With strong dependency model any dependent application cannot start until all dependencies are satisfied, and exits when any dependency is has exited. Essentially, an application can be in one of these states:
- stopped
- operational - serving requests
flexi_model introduces a concept of weak, or distributed, dependency, when an instance of an application depends on a certain "capacity" provided by another application. Dependent application does not start until minimum capacity is reached. For every distributed dependency, an application maintains one of the following states:
- unhealthy - capacity dropped below minimum (backpressure exercised)
- degraded - capacity is above minimum, but below normal operation range, not ready for failover
- running - at operational capacity (or above)
Application reports its own state as lowest of dependencies states. In addition to stopped/operational states, an application could be:
- starting - startup blocked due to unhealthy dependency
Capacity for a distributed dependency is defined in a form of a triplet {Min, Degraded, Max}. When there is a need to satisfy distributed dependency to start an application, it is blocked until Min is reached. When capacity is over Max, application may disconnect nodes that provide extra unused capacity. To provide distributed capacity, an application must publish services:
- pool - stateless service
- positive integer (e.g. 42) - partitioned service (capacity is calculated as lowest of all partitions)
There are other, currently unsupported, publishing modes:
- {Scope, Group} - application joins process group Group in scope Scope
- {Scope, Group, Partitions} - partitioned service
- {Scope, Group, Partitions, Failover, Replicas} - island-based topology
Following entities are modeled:
- Erlang application: name, dependencies (strong & distributed), provided distributed services
- Release: runnable collection of applications
- Node: name, state, network connections, release associated, applications deployed
- Application instance: state, distributed dependencies state
There are several modes to use the model.
rebar3 shell
. If shut down gracefully (viaq().
), last known cluster state is saved. User enters commands, e.g.flexi_model:add_application(notes, [core, {account, {0, 1, 2}}], notes)
- addnotes
application that strongly depends oncore
, and have a distributed dependency onaccount
, degraded when account capacity falls below 1, and does not need capacity above 2Common Test
. Test case can specify cluster topology, and expected instance/node cluster status, to verify this topology is acceptable.
Session example, rebar3 shell
Create application core
, that has no dependencies, and no published services:
1> flexi_model:add_application(core, [], undefined).
ok
Create application offline
depending on core, with 32 partitions:
2> flexi_model:add_application(offline, [core], 32).
ok
Create chat application, that depends on core, and has a weak dependency on offline application, requiring 1 capacity to start, and 2 to be operational (4 max capacity)
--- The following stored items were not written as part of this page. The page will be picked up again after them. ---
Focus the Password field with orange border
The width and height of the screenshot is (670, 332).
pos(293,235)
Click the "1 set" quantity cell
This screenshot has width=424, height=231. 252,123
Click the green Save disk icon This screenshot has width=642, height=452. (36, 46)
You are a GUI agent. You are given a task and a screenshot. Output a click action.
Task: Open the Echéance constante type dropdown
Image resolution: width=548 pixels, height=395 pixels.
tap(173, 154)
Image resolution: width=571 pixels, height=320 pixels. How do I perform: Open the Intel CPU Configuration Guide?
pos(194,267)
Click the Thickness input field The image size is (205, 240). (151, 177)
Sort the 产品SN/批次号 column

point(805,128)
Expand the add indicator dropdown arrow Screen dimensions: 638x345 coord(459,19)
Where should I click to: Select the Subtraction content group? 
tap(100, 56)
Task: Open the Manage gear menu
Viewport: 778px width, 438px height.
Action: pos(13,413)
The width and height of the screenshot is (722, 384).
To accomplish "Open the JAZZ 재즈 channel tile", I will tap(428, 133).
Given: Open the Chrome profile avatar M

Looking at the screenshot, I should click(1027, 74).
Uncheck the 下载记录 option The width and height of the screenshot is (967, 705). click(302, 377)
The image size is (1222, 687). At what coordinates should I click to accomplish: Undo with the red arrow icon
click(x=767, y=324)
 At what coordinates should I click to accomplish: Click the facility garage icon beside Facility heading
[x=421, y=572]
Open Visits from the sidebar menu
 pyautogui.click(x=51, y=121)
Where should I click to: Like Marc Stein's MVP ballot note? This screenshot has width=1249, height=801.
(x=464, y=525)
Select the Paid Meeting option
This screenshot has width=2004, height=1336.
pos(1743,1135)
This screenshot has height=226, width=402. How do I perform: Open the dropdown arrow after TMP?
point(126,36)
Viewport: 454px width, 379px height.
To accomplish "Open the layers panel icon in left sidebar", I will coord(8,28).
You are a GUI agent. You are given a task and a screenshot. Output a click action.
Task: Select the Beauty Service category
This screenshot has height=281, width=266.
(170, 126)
This application also has weak dependency on itself, meaning that unless there is 4 other chat apps running, it is in a degraded state.
4> flexi_model:add_application(chat, [core, {offline, {1, 2, 4}}, {chat, {0, 4, 8}}], pool).
ok
Create releases for chat & offline:
4> flexi_model:add_release(chat_rel, [chat]).
ok
5> flexi_model:add_release(off_rel, [offline]).
ok
Create nodes - off1, which is in asia, runs off_rel, and provides partitions 1-3-5-7...-31
7> flexi_model:add_node(off1, asia, off_rel, #{offline => lists:seq(1, 32, 2)}).
ok
Start off1 node just created:
8> flexi_model:start_node(off1).
ok
View cluster state:
9> flexi_model:print().
Application Depends On Distributed
chat core, offline (1/2/4), chat (0/4/8) pool
core
offline core 32
Release Applications
chat_rel [chat,core]
off_rel [core,offline]
Node Release State Region/Partitions
off1 off_rel : up asia
core : running
offline : running [1,3,5,7,9,11,13,15,17,19,21,23,25,27,29,31]
Add and start chat nodes:
10> flexi_model:add_node(chat1, asia, chat_rel, #{}).
ok
11> flexi_model:add_node(chat2, asia, chat_rel, #{}).
ok
12> flexi_model:start_node(chat1).
ok
13> flexi_model:start_node(chat2).
ok
Print cluster state, ensure chat app does not start keeps in starting state, until another offline node is added and started, with partition mappings of 2-4-...-32
15> flexi_model:add_node(off2, asia, off_rel, #{offline => lists:seq(2, 32, 2)}).
ok
16> flexi_model:start_node(off2).
ok
Ensure chat app started, and runs degraded, because 4 chat nodes are needed to become running (healthy).
Save the model
26> flexi_model:save().
ok
Break out of rebar3 shell
27> q().
Get back, view the cluster again:
1> flexi_model:print().
<...>